La Chambre du commerce numérique dépose un mémoire d'amicus curiae dans l'affaire SEC-Coinbase

- La Chambre du commerce numérique est intervenue dans l'affaire SEC contre Coinbase en déposant un mémoire d'amicus curiae.
- Leur position consiste à contester l'approche réglementaire de la SEC à l'égard du secteur des actifs numériques sans soutien législatif adéquat.
- La Chambre s'est activement impliquée dans la promotion de la clarté réglementaire et du respect des normes dans le secteur des cryptomonnaies, allant même jusqu'à coopérer avec la SEC à travers diverses initiatives.
Les lignes de front dans l'univers des cryptomonnaies ont été redessinées une fois de plus. Cette fois-ci, la Chambre du commerce numérique s'engage pleinement dans la bataille, déterminée à mettre un terme à ce qu'elle considère comme de la SEC dans le domaine des actifs numériques.
La décision audacieuse de la Chambre du commerce numérique
Défendant avec vigueur la frontière numérique, la Chambre du commerce numérique a récemment déposé un mémoire d'amicus curiae dans l'affaire controversée opposant la SEC à Coinbase.
Leur objectif est on ne peut plus clair : contester la volonté de la SEC d'exercer son pouvoir réglementaire sur le secteur florissant des actifs numériques sans mandat clair des législateurs.
La Chambre de commerce n'est pas un simple groupe de défense des intérêts. Elle a été à l'origine d'une multitude d'initiatives axées sur la conformité. Parmi celles-ci, la Blockchain Alliance se distingue particulièrement, luttant activement contre les utilisations illicites de la blockchain depuis 2015.
Avec une clientèle qui compte parmi ses membres la SEC elle-même, ils connaissent bien les rouages de la réglementation.
Leur formidable réseau, la Token Alliance, collabore avec plus de 400 leaders d'opinion du secteur, créant des outils et des ressources adaptés aux décideurs politiques et aux acteurs du secteur, pour les aider à naviguer dans l'économie volatile des jetons.
La positionmatic de la SEC sur les actifs numériques
Ce procès intenté par la SEC à Coinbase est le dernier épisode d'une offensive apparemment implacable de la SEC contre les monnaies numériques, qu'on les appelle cryptomonnaies, jetons ou simplement crypto.
Depuis une éternité, ou du moins c'est l'impression que donne l'ère numérique trépidante, les experts du secteur supplient la SEC de leur apporter un semblant de clarté.
Ils réclament à cor et à cri la distinction entre les actifs numériques considérés comme des valeurs mobilières et les situations où des entreprises comme Coinbase, qui gèrent divers actifs numériques, doivent s'enregistrer officiellement.
Pourtant, au lieu de collaborer avec un secteur à la pointe de l'innovation, la SEC semble privilégier l'ambiguïté et la brutalité. Les acteurs du secteur sont laissés dans l'incertitude, constamment tiraillés par la crainte d'être les prochaines cibles de la SEC.
L'approche désordonnée de la SEC, qui donne l'impression qu'elle est plus encline à faire étalage de sa force qu'à apporter de la clarté, a frustré beaucoup de monde.
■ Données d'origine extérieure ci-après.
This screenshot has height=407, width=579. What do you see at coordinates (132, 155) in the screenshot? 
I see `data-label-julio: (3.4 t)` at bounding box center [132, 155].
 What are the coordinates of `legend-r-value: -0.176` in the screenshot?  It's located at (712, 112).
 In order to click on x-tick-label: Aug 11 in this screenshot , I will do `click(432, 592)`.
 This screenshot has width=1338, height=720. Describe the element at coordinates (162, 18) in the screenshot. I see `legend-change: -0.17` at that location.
Coinbase, defiouvertement ce statu quo, remet en question l'affirmation de la SEC selon laquelle certains actifs numériques sont assimilables à des «tracd'investissement » au sens des lois sur les valeurs mobilières.
Pour faire une analogie, l'argument présenté repose sur la question de savoir si un simple jeton numérique peut être assimilé à un titre financier, tout comme une orange ne peut être considérée comme un titre financier même si elle fait partie d'une vaste orangeraie.
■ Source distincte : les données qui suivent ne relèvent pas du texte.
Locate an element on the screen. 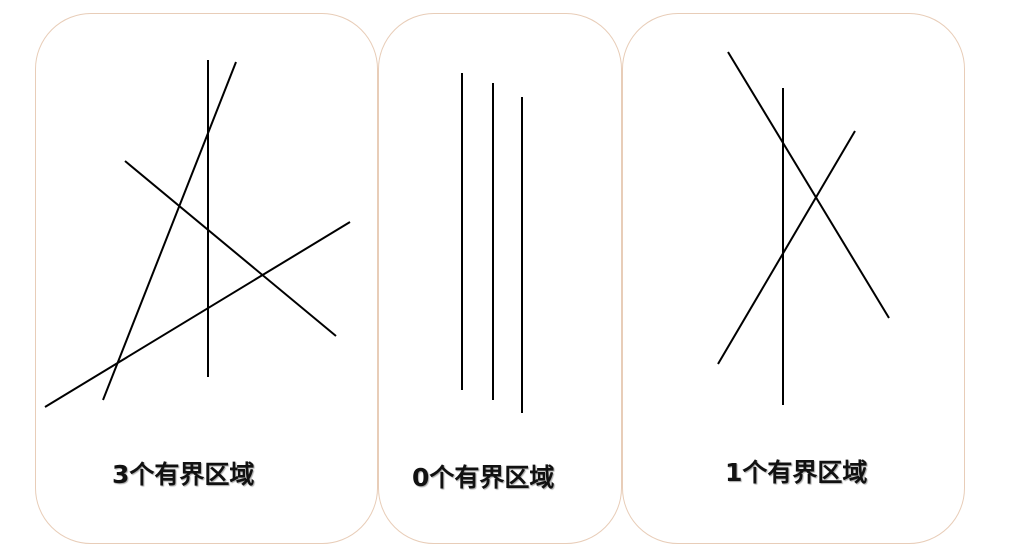 The width and height of the screenshot is (1035, 549). panel-1-caption: 3个有界区域 is located at coordinates (184, 474).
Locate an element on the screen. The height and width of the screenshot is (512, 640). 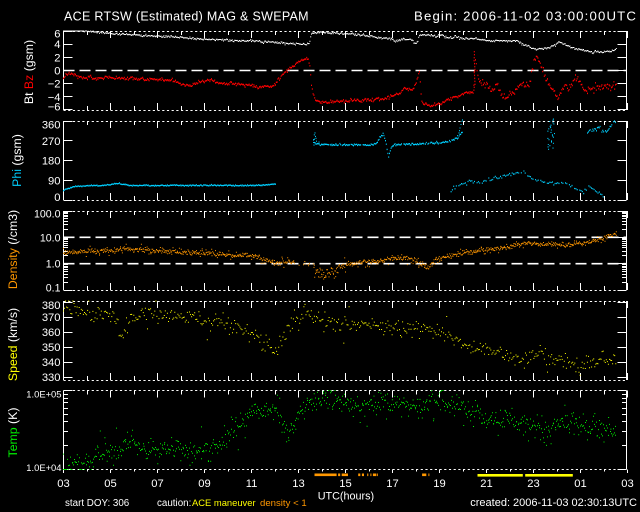
svg-text: −6 is located at coordinates (54, 108).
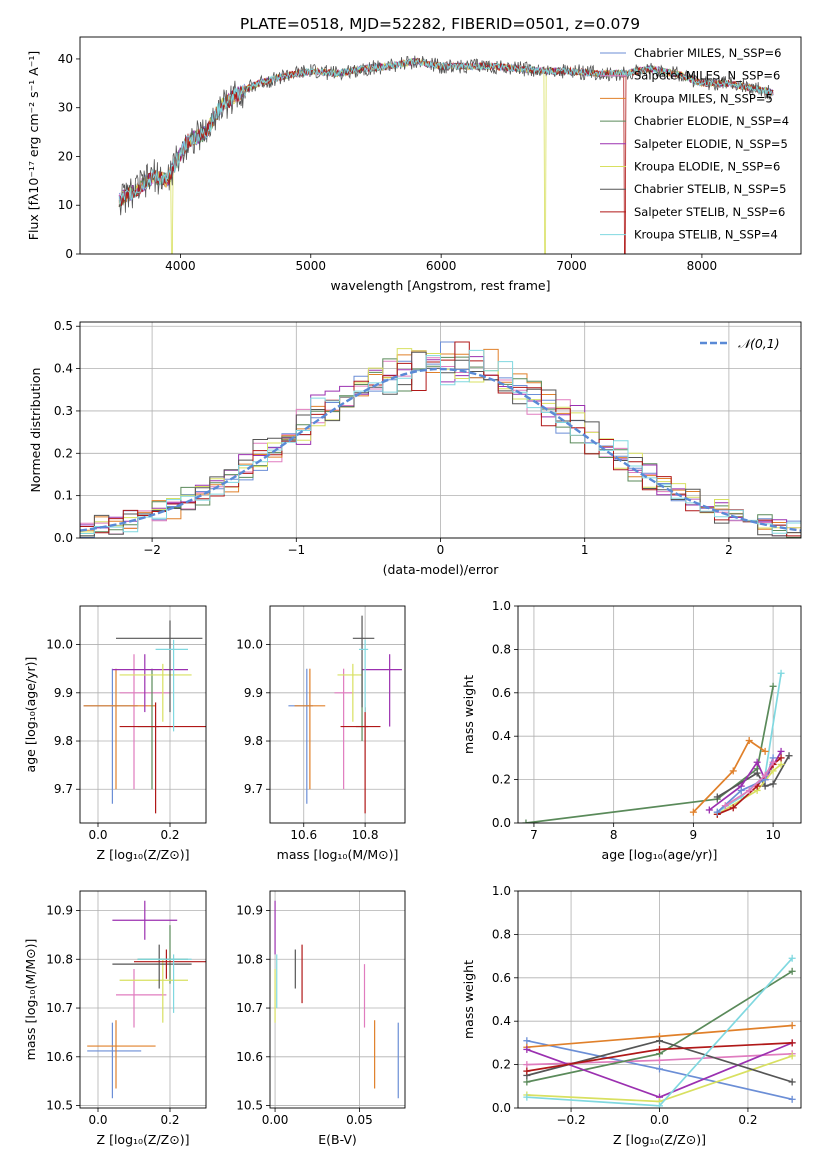  What do you see at coordinates (712, 121) in the screenshot?
I see `legend-entry: Chabrier ELODIE, N_SSP=4` at bounding box center [712, 121].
Il est intéressant de noter que deux décisions récentes, l'une concernant Ripple Labs et l'autre Terraform Labs, confortent cette perspective, en dissociant les actifs numériques de la notion de «tracd'investissement »
Il ne s'agit pas ici de simples spéculations boursières ou de portefeuilles d'investissement complexes. Les actifs numériques se sont parfaitement intégrés au tissu de l'économie mondiale et au système financier américain.
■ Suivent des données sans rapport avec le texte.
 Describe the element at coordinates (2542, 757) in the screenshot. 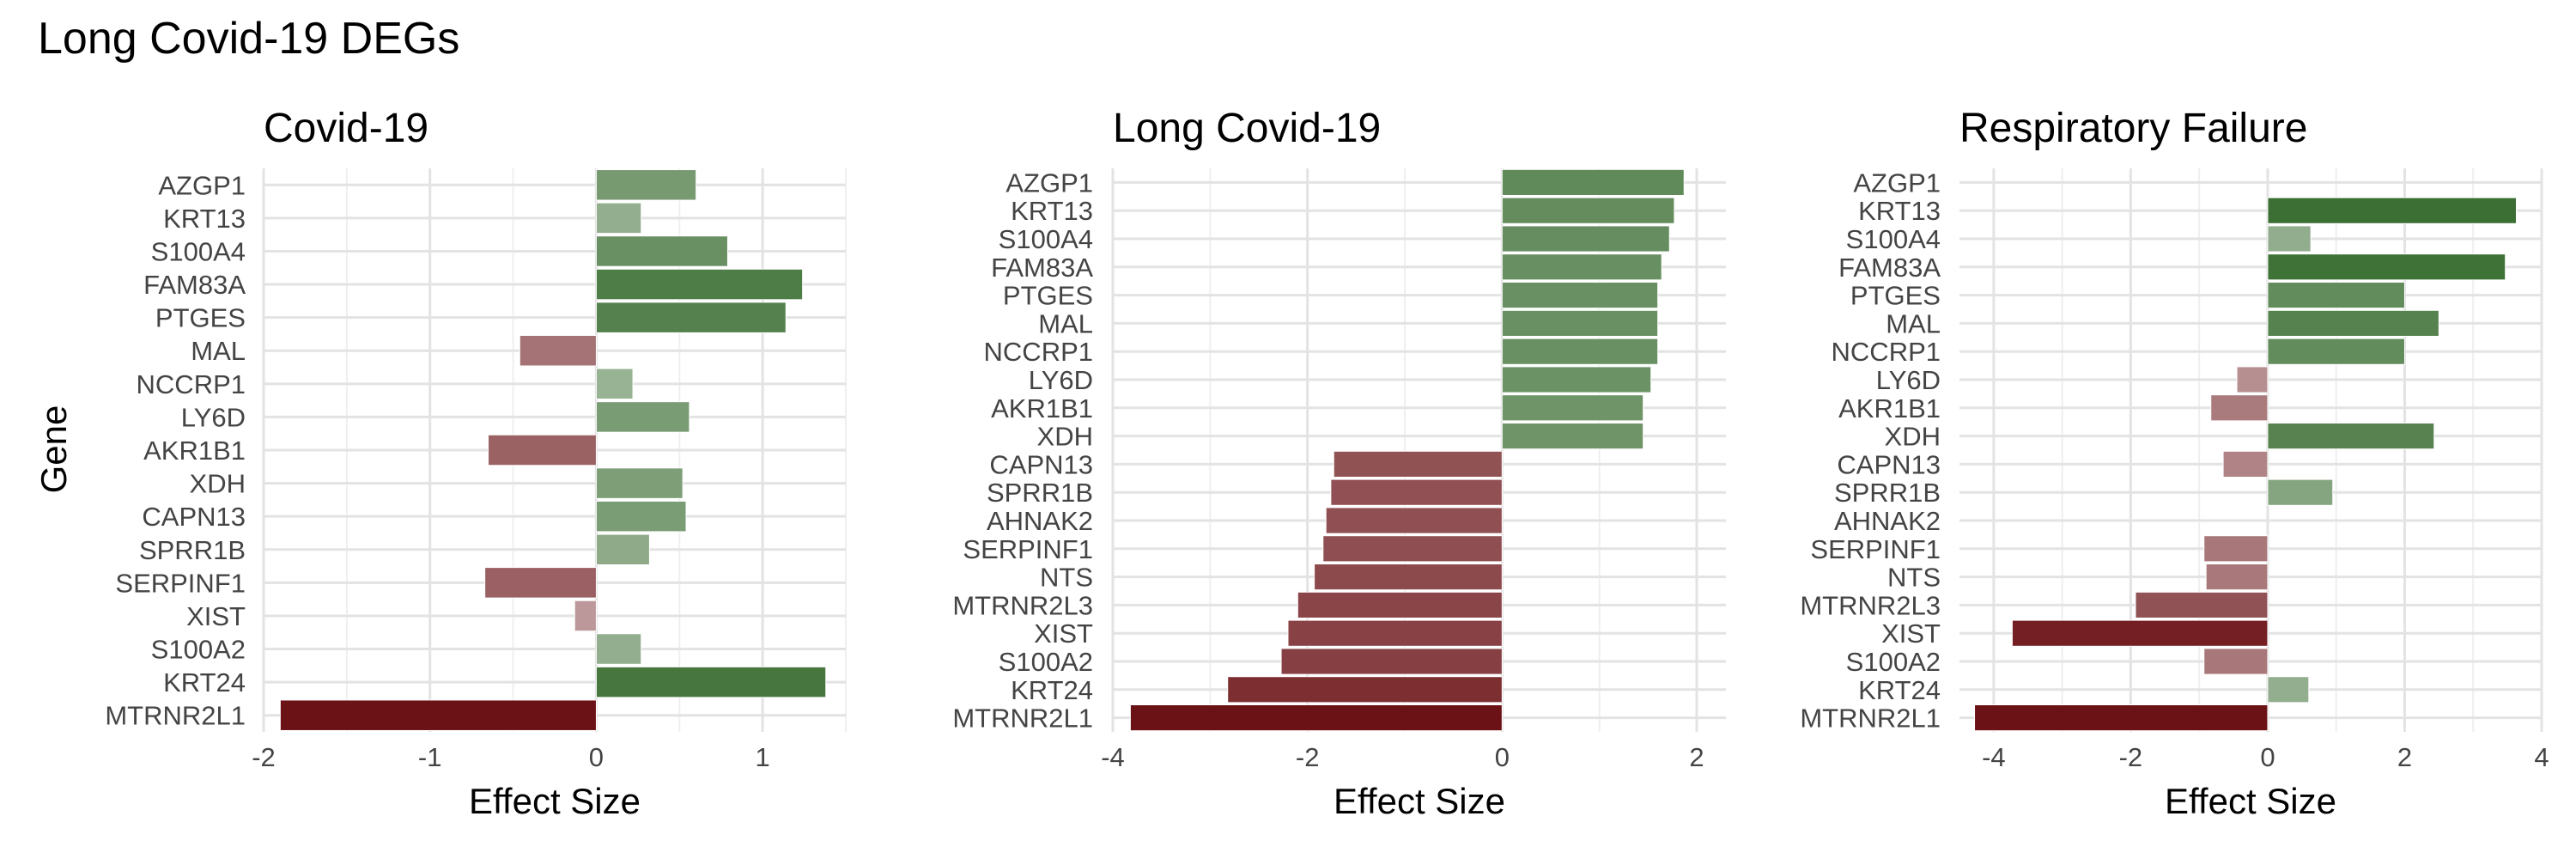

I see `x-tick-label: 4` at that location.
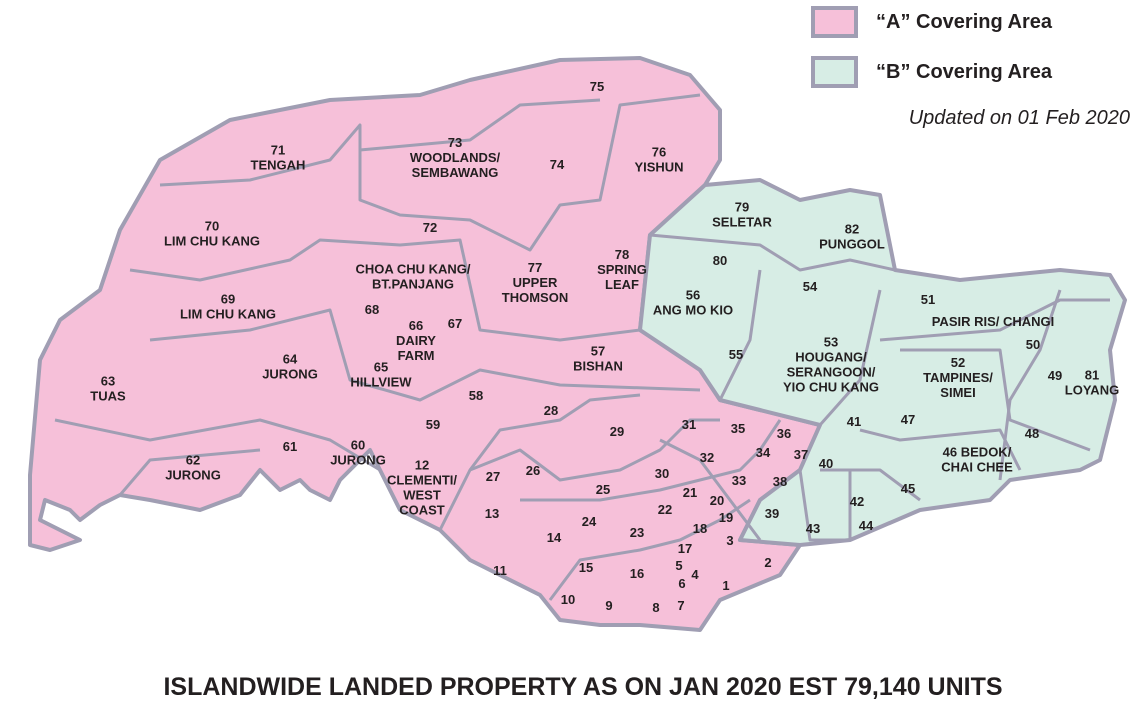 The width and height of the screenshot is (1145, 705). Describe the element at coordinates (1092, 376) in the screenshot. I see `district-number: 81` at that location.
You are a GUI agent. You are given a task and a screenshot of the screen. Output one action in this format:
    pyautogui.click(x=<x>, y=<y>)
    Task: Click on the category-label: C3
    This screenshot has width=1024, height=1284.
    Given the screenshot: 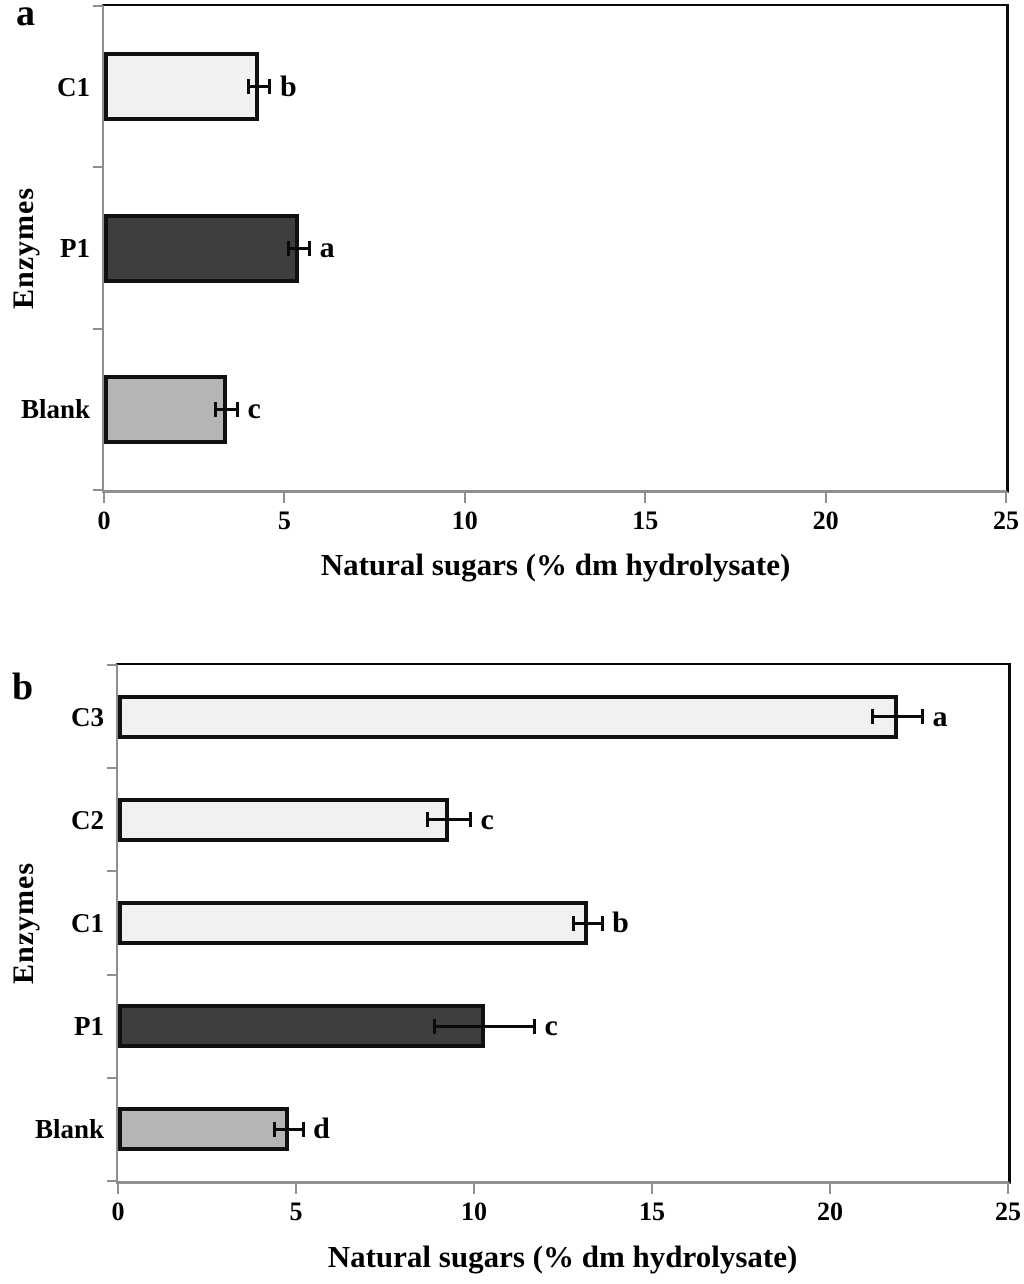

Monsieur et Madame Tout-le-monde utilisent désormais les actifs numériques non seulement pour le trading, mais aussi pour leurs opérations financières courantes. La position déconcertante de la SEC ne se contente pas de freiner la croissance du secteur ; elle affecte des millions d’Américains qui ont intégré les actifs numériques à leur quotidien.
Et tandis que l'esprit d'entreprise américain est étouffé par ce brouillard réglementaire, de nombreuses start-ups optent pour des horizons plus cléments.
La question à un million de dollars (voire à un milliard) est désormais la suivante : la SEC peut-elle, à elle seule et arbitrairement, décider du sort du secteur des actifs numériques aux États-Unis ? Les débats en cours au Congrès, notamment à la lumière de l’arrêt Ripple , laissent penser le contraire.